Audio Global Viewpoint – February 2023
The Future Of ML
As more copyright owners are using litigation to take on the might of the machine learning commercialization, what will be the future for ML?
ML relies on massive amounts of training data to teach the neural networks and uses the relatively new phenomena of computer data led learning. In the domain of image classification this is particularly powerful as ML engineers can create working systems that identify images with very little domain knowledge or expertise. But there are many domains where ML has applications including video, audio, human pose estimation and vehicle position estimation, to name but a few. For example, if a vendor was building an automated QC, then they would need hundreds of thousands of video and audio sequences that had both pass and fail labels.
Supervised learning requires classification labels so that the ML model “knows” what it is looking for so that it can train its networks. This is similar to how parents teach toddlers to recognize objects such as orange, or apple, etc. by holding it in front of them and saying “apple”. But try turning the apple upside down and watch the toddler become confused about the new object that has been presented to them. In other words, not only does ML need massive amounts of data, but it also needs the objects in the images to be presented in a whole multitude of orientations.

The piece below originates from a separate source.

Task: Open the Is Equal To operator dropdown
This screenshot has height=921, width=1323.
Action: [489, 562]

So, supervised ML has two challenges, it needs massive amounts of data, and it needs somebody to classify and label them. And this often requires a human. The question is, who owns the training data?

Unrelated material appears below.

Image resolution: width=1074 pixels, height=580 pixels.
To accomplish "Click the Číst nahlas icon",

Although broadcasting is expanding its use of ML with great enthusiasm and success, looking outside shows a whole multitude of AI/ML innovations and commercialized products and services that demonstrate some of our future challenges. Just look at the incredible ChatGPT (Generalized Pretrained Transformers) and its ability to create dialogue in the style of many different genres at the request of the user. This is surely paving the way for text-to-movie applications. But, looking at the newspaper headlines shows Getty Images suing the creators of the AI art tool Stable Diffusion for using Getty’s images to train their models. And this is where ML training data gets really interesting.
An outsider without any emotional or commercial attachment to art may say “what is the difference between scraping the internet for images to train an ML model and going to multiple galleries and gaining inspiration so that an artist can create their next painting?”. Well, in terms of copyright and the law, we will find out when the courts make their judgements. But the moral perspective is a whole different ball game, and no doubt will keep philosophers gainfully employed for years to come.
In my view, the issue of how ML innovators use training data will come down to commercial agreements. If I owned a stock photo agency then I am in the business of licensing images, and training data is an extension of this. But this then begs the question of who is responsible for making sure the correct licenses are in place for the training data? The service vendor or the service user? I’m sure there are contracts that could be written to define this, but the moral question is something of a higher domain. In years to come there will be ML services that can turn text into movies or television productions. In the same way where a text-to-image creates an image in a particular genre, the text-to-movie will achieve the same. But then the question will be – what happens to human creativity? Is this the beginning of the end for human innovation? Something broadcasting greatly relies on.
If it’s any consolation then I do not believe ML will take over humanity or the whole of human creativity, and in part I cite the work of Godels Incompleteness Theorem to demonstrate this, but we’ll have to save that for another day.